La « grisaille », c’est d’ailleurs le terme qu’emploi Toru pour désigner cette forme d’omniprésence mêlant des sentiments de désespoir, de peur, d’apathie, qui semblent peser sur l’ensemble des élèves. Toru ne parvient pas à l’exprimer de manière plus précise mais cette « grisaille » est de plus en plus oppressante. Il ne parvient pas non plus à déterminer qui est Hikaru, cet être toujours à ses côtés, plus qu’un frère, presque un double, et qui malgré ses pitreries et son esprit de contrariété flagrant, sa désobéissance et son manque de tact éhonté, ne peut être vu que par Toru.

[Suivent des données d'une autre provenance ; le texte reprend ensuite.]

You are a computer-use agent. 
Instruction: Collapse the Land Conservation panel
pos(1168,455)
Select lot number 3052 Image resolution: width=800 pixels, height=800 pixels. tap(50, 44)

Mais il l’a accepté et vit avec quotidiennement sans se poser de question.


Présenté ainsi, ce livre peut revêtir les atours d’un roman policier aux allures de fantastique, mais Pianissimo, pianissimo est bien un roman réaliste, quoiqu’il joue sans cesse avec les limites de l’inquiétante étrangeté. Et c’est toute une ambiance poético-fantasque qui nous happe dès les premières pages.


Le récit prend place par le regard de cet enfant singulier et clairvoyant qu’est Toru qui tente de comprendre (par l’intermédiaire d’un imagier interne) le monde qui l’entoure. Ce monde de plus en plus incompréhensible, presque inhumain, en tout cas impalpable, pour un enfant de son âge.


Seul un écrivain japonais pouvait parvenir à évoquer le monde de cette manière : à l’aide d’une poétique de la personnification. Le petit Toru ne nomme jamais ses camarades par leurs prénoms, ils sont réduits à des allocutions (« Quant-à-soi », « la fille au pain », etc.) qui semblent prendre à ses yeux les traits des maux de l’humanité contemporaine à travers une incarnation enfantine.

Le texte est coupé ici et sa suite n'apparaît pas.